Kodak had pretty strong film sales when the first digital cameras hit the market as well.


Yeah but that doesn’t mean anything. Kodak saw a train coming, did a study that told them that they had to do something, but then sat on the tracks.

Fuji, who was also big in the chemical film business, came out just fine.


> Kodak saw a train coming, did a study that told them that they had to do something, but then sat on the tracks.

Replace "Kodak" with "Google" and that's the exact impression I get from friends who work there


I just resigned from Google. There’s no future with current leadership. I was a at high level (6), with an incredibly broad scope of responsibility, making an absurd amount of money. But life is too short to spend my days propping up a dying monopoly when there’s bigger game to chase.

It’s also institutionally arrogant, they really think they are the best, Jeff Dean and Urs are Gods, and no other company can do what Google does. OpenAI just destroyed that myth, yet on the inside they haven’t woken up to the change.

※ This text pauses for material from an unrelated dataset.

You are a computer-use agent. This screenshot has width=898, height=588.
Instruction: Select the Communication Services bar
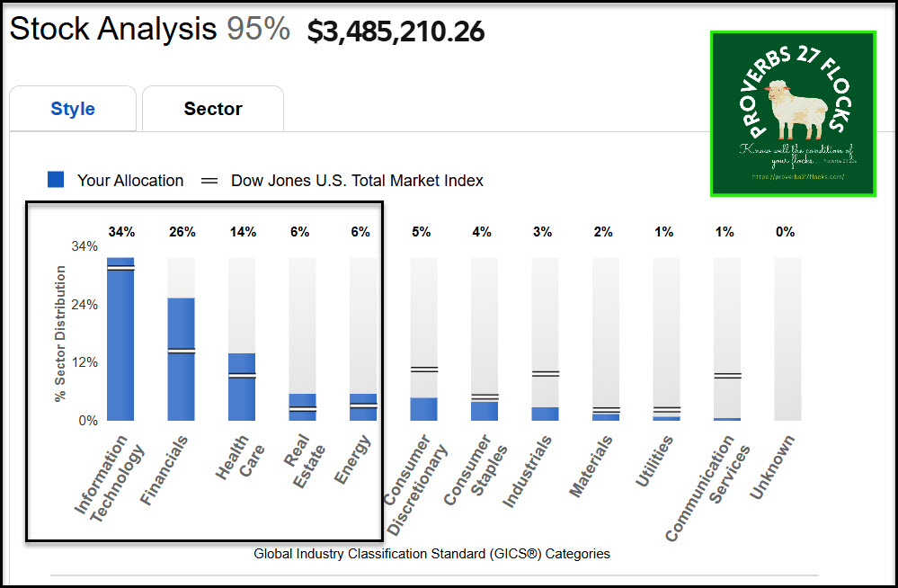[727, 418]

Hey, myself and an ex-microsoft dev (like 2007-2008, not recent), with some VP experience have teamed up. We're working on memory solutions for AI, as well as creating better agents, workflows, etc... In the early days it'll mostly be a GUI over langchain/autogpt/babyAGI, eventually it might morph to creating our own in-house brain-like database, something beyond vectors (or built on top of them w/ a better ranking/indexing based on frequency/recency). Hit me up, if you'd consider partnering up.


Sounds like fun. Do you have a specific end product in mind or are you just in the experimentation stage?


Curious what "absurd levels of money" means, even if you could just vaguely gesture at it


levels.fyi


I take it you don’t work at Google?


bad analogies are bad


> There’s no dent

By the time there is a dent, it's too late.


Sounds great but you’ll have to provide some logic because I don’t automatically follow your extremely confident opinion…


The fear of investors and, to some extent, Google, is that LLMs will supplant traditional search and by the time enough people are catching on to affect metrics the momentum will be too great to stop. My experience with LLMs has not led me to believe that is all that likely but opinions differ there.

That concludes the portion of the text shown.